Date
Oct 21, 2013, 1:00 pm1:00 pm
Location
United Nations, New York
Audience
RSVP Required

Speaker

Details

Event Description

The Liechtenstein Institute on Self-Determination's Project on Gender in the Global Community will co-sponsor a lecture and discussion, "Accountability: An Essential Element of the Women, Peace, and Security Agenda," on Monday, October 21, 2013, at 1:00 p.m. at the United Nations in New York, North Lawn Building (CR7). The featured speaker will be Navi Pillay, United Nations High Commissioner for Human Rights. The event is part of a series of lectures and panels on the UN's Women, Peace, and Security Agenda, organized by LISD's Project on Gender in the Global Community, the Permanent Mission of Liechtenstein to the United Nations, and the PeaceWomen Project of the Women’s International League for Peace and Freedom. To attend the event, RSVP to the Permanent Mission of Liechtenstein to the UN

The event will be webcast live and available for later viewing on UN Web TV and LISD's YouTube Channel.

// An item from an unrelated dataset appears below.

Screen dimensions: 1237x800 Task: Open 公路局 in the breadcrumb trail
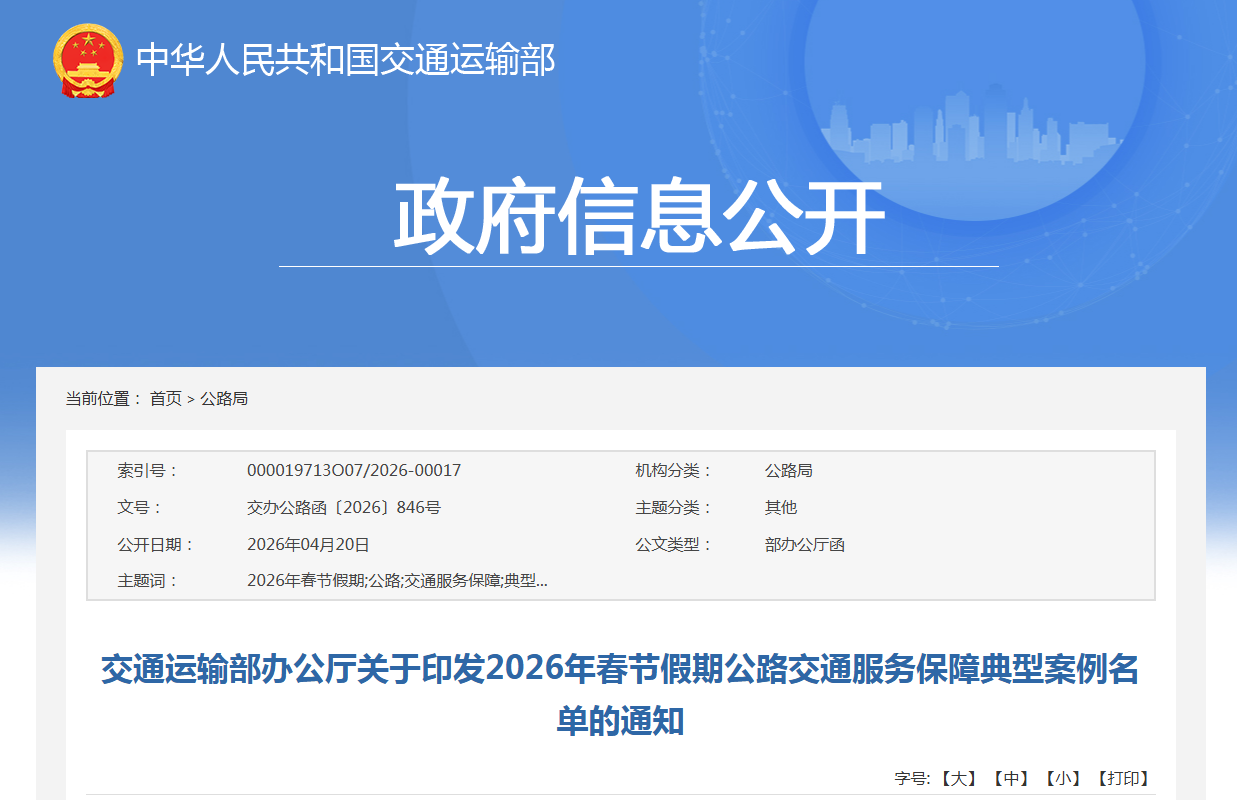224,398
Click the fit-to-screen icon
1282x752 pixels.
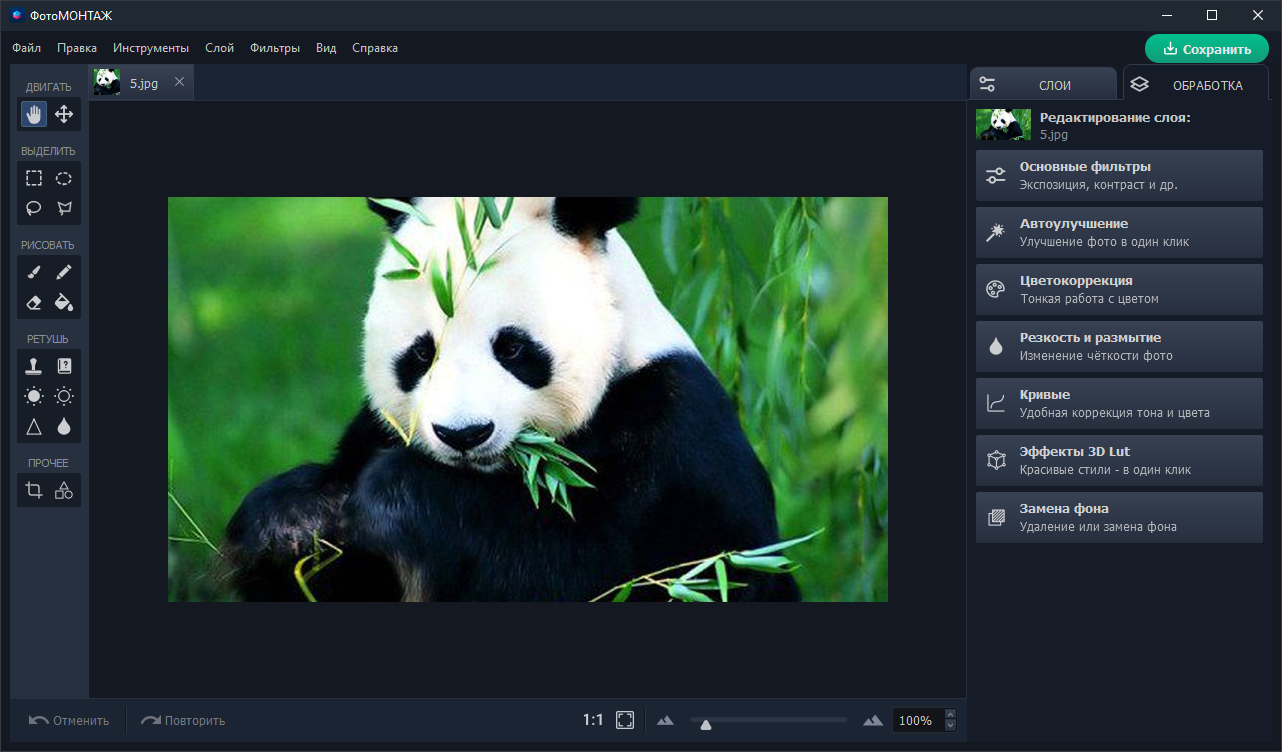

In her lecture, Navi Pillay will highlight the importance of accountability for an effective implementation of the women, peace, and security agenda and will outline challenges and promising practices concerning the integration of a gender perspective in criminal prosecution, reparations, truth and reconciliation commissions, and institutional reforms. Women and girls continue to experience all forms of physical, sexual, and psychological violence in modern conflicts and crisis. For far too many women who have been victims of serious wartime crimes, prospects of having the perpetrators brought to justice are very remote, as are prospects of reparations for the harms suffered. Promoting accountability for violence that women and girls have suffered during conflict, political strife, and instability is essential. Without accountability, human rights will be denied, crime will flourish, and impunity for past crimes will persist, undermining legitimacy and prospects for reconciliation. Accountability should be intended as encompassing processes, norms, and structures to hold individuals and entities accountable for their actions, impose adequate sanctions, ensure remedies for survivors, address impunity for past crimes, and avoid repetitions of violations in the future. Such processes, norms, and structures must be built on fundamental principles of equality and non-discrimination and fully take into account women’s and girls’ experience of conflict and instability. 

The appointment of Navi Pillay as UN High Commissioner for Human Rights was approved by the General Assembly on July 28, 2008, and her mandate has been renewed for two years beginning in September 2012.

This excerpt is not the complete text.